YOUR OBJECTIVE:
Pull out of the data below the stretch of lines bounded by the one containing "Viewport: 567px width, 302px" and the one containing "Task: Expand the information_schema", both bounds included, unchanged.

EXCERPTED DATA START

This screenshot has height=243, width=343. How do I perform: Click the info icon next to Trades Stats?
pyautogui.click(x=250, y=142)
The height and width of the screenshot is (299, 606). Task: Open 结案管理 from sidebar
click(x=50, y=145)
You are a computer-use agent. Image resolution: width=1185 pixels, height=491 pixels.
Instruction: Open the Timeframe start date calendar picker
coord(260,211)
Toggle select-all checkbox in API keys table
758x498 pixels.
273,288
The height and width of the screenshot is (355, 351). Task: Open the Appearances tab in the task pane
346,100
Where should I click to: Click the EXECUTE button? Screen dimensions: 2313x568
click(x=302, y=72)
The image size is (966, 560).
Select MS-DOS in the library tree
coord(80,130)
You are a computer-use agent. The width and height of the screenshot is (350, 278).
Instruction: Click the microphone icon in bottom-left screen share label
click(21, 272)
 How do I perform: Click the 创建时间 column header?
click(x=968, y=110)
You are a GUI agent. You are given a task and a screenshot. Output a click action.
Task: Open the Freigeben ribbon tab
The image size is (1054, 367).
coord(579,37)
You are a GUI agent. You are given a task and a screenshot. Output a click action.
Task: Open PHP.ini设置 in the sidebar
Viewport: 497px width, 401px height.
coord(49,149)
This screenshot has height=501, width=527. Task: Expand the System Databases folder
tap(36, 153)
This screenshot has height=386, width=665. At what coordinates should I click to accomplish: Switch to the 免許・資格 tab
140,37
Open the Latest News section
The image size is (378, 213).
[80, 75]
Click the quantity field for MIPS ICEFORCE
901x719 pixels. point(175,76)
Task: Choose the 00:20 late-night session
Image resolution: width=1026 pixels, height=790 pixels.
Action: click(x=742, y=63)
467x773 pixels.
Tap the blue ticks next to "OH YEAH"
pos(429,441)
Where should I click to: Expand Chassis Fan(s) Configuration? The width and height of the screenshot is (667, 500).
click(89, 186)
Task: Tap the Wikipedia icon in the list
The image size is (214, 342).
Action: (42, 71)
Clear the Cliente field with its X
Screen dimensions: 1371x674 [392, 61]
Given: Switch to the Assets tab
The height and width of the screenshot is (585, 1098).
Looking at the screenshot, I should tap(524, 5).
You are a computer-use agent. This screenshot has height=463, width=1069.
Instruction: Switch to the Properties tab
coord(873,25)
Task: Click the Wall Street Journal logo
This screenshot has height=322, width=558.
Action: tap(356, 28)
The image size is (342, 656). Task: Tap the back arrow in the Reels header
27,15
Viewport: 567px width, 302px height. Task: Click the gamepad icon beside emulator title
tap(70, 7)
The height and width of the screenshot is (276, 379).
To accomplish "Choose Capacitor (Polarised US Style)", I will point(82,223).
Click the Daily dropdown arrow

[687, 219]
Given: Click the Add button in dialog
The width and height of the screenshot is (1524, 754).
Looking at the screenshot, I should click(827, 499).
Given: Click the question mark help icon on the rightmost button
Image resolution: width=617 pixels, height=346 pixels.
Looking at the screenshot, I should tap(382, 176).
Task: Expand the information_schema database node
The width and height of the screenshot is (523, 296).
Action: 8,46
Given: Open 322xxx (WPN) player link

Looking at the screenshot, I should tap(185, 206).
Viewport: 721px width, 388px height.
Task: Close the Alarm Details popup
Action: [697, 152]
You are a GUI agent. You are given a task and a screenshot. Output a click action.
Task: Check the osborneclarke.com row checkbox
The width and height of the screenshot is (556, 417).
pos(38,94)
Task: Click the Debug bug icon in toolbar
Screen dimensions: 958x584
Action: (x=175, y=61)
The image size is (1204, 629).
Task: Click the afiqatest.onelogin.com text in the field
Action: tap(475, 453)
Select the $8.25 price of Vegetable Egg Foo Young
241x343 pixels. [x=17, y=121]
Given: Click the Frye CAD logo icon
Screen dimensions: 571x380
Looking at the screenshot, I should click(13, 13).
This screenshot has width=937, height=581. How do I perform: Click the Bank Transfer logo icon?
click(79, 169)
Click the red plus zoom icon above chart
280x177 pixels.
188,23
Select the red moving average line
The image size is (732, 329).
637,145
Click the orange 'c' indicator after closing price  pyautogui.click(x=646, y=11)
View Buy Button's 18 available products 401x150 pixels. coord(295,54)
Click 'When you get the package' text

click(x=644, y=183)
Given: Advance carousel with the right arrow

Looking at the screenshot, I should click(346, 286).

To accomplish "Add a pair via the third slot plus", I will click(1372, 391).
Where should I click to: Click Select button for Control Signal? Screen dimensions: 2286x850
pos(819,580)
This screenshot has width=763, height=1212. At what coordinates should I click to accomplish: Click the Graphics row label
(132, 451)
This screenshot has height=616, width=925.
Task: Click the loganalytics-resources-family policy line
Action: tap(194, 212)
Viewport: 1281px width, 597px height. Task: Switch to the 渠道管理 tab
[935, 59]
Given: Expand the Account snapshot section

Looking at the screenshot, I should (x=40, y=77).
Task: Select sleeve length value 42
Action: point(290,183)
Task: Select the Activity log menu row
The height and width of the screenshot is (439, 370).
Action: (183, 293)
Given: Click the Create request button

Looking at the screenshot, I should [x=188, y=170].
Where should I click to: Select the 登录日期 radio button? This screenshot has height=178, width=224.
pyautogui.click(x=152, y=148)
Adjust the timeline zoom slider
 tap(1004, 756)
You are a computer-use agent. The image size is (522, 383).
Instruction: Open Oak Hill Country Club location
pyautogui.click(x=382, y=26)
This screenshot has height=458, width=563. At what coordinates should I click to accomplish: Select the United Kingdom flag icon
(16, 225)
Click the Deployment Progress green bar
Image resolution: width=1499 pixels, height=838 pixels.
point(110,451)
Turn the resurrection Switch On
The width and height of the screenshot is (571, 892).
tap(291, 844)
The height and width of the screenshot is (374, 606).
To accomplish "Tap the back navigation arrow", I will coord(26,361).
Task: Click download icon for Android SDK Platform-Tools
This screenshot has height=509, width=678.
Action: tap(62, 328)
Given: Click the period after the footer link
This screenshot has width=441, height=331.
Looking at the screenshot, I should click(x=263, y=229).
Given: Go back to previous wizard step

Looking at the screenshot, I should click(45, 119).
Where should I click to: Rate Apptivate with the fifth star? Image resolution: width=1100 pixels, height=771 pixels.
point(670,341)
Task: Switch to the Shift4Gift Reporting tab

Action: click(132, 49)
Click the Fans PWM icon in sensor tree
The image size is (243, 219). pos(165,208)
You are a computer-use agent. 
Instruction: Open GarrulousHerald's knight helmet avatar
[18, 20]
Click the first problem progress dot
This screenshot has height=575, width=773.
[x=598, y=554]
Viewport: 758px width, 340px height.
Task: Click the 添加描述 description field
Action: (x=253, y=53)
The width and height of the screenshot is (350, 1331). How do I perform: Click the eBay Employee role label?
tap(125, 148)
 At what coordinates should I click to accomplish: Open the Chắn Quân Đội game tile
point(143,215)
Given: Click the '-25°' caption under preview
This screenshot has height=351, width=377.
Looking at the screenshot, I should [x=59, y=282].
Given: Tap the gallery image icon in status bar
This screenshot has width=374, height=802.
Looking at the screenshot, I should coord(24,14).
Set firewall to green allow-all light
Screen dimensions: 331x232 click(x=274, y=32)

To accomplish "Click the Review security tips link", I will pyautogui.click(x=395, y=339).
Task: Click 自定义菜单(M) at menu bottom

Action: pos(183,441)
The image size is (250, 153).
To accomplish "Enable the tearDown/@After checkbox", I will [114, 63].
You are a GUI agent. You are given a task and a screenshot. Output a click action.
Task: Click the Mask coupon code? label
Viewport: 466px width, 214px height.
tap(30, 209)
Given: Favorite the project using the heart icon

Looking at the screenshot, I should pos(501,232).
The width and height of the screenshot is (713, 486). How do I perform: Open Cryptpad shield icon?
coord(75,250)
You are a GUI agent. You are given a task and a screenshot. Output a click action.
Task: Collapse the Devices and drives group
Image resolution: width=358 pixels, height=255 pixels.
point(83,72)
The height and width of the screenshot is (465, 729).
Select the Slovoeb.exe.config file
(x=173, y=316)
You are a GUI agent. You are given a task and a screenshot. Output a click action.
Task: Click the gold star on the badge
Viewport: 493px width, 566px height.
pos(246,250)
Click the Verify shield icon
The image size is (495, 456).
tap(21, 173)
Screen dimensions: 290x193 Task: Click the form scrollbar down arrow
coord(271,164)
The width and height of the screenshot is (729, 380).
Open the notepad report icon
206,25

EXCERPTED DATA END

RESULT OF THIS EXERCISE:
Viewport: 567px width, 302px height. Task: Click the gamepad icon beside emulator title
tap(70, 7)
The height and width of the screenshot is (276, 379).
To accomplish "Choose Capacitor (Polarised US Style)", I will point(82,223).
Click the Daily dropdown arrow

[687, 219]
Given: Click the Add button in dialog
The width and height of the screenshot is (1524, 754).
Looking at the screenshot, I should click(827, 499).
Given: Click the question mark help icon on the rightmost button
Image resolution: width=617 pixels, height=346 pixels.
Looking at the screenshot, I should tap(382, 176).
Task: Expand the information_schema database node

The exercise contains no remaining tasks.